Take, for example, "God Once Loved a Woman," -- a killer phrase in and of itself.
God once loved a woman
Her features soft and German
And one day after sermon
God followed her home across the George Washington
Where her blouse caught the sun and her eyes lit up like she recognized someone
Her son ran past the window
He reached through the thin smoke and touched the yellow glass
So when it started snowing
God spoke to her from
The Path train platform
The ground it shook rats ran in swarms
And scratched and clawed and through the fog there rose a form
He said you are the most beautiful thing that I made
And he watched her face twist and melt towards the shade
Now all the boneyards tremble with her name
Something’s there you don’t care its unfair it’s a drain still clogged up with her hair
It was hard not to just put the full lyrics in there -- but I felt it was important to see the way frog plays with huge ideas before hyperfixating on the most minute details of life. It's that sense of an omniscient, restless narrator that makes this band more than an extremely anti-social version of Weezer (though those influences are quite clear.)

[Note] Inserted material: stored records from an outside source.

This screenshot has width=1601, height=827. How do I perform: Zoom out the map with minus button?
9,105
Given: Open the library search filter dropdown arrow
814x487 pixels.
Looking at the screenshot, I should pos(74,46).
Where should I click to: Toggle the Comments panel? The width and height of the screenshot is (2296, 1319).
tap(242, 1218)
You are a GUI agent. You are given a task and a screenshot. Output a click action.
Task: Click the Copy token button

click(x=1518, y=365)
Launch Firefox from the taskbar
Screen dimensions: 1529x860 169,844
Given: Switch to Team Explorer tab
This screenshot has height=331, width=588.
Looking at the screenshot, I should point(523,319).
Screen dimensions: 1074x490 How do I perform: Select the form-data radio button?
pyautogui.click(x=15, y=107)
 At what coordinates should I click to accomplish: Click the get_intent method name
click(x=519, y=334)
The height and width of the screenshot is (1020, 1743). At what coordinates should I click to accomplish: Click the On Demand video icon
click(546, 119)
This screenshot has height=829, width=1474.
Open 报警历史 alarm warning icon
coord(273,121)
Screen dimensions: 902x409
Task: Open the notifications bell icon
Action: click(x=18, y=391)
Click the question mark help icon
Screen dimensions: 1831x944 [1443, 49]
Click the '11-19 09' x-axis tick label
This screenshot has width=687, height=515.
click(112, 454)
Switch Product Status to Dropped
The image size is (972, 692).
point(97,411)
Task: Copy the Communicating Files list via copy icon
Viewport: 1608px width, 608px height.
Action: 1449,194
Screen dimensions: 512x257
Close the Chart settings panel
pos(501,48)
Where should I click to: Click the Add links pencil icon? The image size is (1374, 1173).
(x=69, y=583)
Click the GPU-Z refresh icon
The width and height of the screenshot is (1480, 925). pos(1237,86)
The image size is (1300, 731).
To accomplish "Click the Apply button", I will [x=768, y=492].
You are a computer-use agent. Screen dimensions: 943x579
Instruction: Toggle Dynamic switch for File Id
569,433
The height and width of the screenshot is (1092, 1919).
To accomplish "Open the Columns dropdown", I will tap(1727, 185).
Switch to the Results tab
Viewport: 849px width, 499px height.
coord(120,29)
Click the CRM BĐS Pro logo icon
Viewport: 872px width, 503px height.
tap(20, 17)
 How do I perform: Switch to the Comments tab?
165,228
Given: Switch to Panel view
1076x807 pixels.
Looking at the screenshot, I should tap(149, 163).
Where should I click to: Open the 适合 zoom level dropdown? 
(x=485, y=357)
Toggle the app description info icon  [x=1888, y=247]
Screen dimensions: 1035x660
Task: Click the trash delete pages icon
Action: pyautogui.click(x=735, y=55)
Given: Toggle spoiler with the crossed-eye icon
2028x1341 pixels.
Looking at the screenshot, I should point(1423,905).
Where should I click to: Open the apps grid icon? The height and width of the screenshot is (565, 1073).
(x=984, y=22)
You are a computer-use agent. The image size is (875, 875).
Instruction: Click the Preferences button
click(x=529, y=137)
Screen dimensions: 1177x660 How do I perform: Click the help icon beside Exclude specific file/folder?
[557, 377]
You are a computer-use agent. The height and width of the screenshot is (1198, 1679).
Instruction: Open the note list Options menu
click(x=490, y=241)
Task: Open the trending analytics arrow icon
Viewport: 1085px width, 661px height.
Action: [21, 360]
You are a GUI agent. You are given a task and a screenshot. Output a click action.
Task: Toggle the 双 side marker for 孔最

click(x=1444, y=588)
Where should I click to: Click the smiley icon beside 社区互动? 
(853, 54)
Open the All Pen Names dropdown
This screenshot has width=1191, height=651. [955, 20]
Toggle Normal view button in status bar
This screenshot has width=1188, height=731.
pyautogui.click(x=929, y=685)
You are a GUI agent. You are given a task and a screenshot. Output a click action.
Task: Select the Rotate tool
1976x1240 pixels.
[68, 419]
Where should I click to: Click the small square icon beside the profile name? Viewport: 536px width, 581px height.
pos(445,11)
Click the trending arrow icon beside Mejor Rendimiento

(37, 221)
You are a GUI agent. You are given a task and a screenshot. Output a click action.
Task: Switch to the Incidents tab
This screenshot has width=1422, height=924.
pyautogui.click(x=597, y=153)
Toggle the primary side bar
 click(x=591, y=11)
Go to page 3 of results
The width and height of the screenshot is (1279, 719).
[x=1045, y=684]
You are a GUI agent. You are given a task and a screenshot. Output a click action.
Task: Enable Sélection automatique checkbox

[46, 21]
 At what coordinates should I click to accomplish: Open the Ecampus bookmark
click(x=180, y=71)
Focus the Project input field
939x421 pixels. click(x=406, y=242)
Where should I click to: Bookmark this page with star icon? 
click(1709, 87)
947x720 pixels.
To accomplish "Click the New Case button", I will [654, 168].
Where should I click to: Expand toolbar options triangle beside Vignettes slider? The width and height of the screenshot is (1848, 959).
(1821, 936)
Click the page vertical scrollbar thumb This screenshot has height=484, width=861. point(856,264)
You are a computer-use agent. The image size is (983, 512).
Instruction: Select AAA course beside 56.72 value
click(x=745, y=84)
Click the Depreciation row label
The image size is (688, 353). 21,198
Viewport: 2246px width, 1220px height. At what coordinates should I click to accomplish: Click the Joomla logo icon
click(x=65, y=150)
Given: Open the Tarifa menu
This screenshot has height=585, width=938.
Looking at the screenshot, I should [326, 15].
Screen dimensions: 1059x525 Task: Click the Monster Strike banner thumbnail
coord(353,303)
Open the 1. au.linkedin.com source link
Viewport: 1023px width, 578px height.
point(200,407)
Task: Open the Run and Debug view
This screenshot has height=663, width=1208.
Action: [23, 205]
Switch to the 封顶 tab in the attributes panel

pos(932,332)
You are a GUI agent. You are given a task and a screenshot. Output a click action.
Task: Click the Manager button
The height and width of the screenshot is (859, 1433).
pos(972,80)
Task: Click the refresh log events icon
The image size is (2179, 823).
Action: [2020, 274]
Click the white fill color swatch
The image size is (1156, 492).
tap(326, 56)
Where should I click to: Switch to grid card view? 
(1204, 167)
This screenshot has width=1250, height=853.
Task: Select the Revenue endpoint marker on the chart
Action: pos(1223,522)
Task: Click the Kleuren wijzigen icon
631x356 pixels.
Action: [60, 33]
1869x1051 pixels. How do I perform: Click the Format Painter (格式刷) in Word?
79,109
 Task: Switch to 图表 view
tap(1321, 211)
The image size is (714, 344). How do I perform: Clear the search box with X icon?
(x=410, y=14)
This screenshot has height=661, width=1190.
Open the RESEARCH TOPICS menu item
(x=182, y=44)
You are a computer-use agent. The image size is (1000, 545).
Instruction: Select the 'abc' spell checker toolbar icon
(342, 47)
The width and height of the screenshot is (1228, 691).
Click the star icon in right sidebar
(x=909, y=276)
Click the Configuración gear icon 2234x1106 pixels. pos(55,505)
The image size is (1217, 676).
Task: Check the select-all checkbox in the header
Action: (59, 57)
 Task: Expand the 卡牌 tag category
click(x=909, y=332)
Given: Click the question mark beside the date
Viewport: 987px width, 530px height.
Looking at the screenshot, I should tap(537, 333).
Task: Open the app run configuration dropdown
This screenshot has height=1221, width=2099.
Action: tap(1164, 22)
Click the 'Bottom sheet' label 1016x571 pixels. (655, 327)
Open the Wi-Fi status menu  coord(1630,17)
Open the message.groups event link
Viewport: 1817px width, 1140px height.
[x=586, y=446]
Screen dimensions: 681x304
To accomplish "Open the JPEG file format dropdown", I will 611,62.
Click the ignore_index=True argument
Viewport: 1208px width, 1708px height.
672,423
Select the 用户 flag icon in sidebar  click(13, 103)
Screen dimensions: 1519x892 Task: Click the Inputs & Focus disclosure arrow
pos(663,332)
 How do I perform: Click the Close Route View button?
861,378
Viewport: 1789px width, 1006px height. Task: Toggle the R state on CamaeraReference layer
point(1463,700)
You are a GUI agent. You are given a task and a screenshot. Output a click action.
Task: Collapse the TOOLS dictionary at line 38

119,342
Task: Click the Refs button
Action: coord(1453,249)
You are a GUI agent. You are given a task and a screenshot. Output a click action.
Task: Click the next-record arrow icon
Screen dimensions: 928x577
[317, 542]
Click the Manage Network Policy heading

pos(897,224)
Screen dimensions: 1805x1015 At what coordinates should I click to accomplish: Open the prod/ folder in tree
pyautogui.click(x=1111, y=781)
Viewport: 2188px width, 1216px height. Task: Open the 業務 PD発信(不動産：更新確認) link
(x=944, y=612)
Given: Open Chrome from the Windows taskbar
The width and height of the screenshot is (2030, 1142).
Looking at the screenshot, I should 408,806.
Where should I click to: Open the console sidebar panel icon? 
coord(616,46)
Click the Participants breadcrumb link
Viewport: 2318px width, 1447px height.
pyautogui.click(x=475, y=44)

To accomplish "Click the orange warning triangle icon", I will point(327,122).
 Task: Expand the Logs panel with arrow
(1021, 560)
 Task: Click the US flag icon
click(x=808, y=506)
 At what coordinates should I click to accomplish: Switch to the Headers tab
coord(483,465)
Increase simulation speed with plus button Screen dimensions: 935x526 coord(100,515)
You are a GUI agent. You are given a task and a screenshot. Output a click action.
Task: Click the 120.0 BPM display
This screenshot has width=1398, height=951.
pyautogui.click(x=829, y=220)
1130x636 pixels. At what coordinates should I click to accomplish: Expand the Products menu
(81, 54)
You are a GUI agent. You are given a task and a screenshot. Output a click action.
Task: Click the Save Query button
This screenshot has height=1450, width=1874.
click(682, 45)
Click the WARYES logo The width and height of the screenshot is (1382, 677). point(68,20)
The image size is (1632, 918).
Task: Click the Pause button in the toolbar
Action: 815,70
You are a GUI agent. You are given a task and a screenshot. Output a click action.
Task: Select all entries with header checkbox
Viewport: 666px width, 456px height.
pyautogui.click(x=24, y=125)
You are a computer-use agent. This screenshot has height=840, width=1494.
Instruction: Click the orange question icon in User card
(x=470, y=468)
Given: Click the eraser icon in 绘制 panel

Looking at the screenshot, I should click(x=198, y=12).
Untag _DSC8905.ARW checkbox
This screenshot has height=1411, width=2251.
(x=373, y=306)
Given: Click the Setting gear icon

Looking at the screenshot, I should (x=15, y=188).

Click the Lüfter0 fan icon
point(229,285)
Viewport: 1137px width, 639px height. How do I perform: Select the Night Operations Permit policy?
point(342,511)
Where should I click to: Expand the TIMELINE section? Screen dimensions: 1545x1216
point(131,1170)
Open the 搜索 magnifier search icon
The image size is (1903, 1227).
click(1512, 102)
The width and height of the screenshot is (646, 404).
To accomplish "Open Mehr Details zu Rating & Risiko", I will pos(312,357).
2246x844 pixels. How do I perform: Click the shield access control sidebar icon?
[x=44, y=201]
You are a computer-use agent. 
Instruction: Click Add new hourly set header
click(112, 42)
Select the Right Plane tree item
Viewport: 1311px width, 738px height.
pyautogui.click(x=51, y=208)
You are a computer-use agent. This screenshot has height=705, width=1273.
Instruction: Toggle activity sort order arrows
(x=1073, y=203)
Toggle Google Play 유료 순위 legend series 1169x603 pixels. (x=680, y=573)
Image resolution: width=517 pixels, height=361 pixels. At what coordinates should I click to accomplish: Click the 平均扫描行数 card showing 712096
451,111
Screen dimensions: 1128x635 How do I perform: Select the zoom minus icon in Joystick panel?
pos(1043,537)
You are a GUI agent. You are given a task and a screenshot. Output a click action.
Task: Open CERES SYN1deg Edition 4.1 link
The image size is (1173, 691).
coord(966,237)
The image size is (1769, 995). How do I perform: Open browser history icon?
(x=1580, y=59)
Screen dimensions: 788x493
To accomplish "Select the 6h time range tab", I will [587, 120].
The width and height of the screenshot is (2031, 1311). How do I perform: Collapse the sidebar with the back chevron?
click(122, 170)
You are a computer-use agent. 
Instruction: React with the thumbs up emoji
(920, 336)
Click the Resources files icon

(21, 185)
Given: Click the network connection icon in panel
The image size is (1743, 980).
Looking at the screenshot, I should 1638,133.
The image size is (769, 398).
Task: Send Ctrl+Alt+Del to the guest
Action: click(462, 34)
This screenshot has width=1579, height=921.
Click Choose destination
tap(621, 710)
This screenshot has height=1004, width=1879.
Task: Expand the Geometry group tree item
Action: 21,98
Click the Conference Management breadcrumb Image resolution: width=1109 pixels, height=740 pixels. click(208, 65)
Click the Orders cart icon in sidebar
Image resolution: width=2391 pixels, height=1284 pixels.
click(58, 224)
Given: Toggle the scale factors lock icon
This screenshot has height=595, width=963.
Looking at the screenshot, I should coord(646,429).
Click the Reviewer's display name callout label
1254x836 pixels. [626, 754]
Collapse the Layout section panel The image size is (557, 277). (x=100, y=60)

Nostalgia is an important theme in frog's work. In "Bones," I begin to understand the seeds of that yearning:
Bones, we watched bones through the laundromat’s fumes in the cold
There’s a VA hospital that you and I’d walk by on our way to diners and
Beggars in Popeye’s and now
Did you know that you are the guardian of a
part of my life that I had forgotten?
It isn't so much the good old days as anticipating when even the worst sludge of daily life today becomes precious. It takes a little digging, but that seems to be the biggest lesson from frog's seemingly blase attitude -- one that's belied by their careful attention to detail in their lyrics and in the way they move through the world.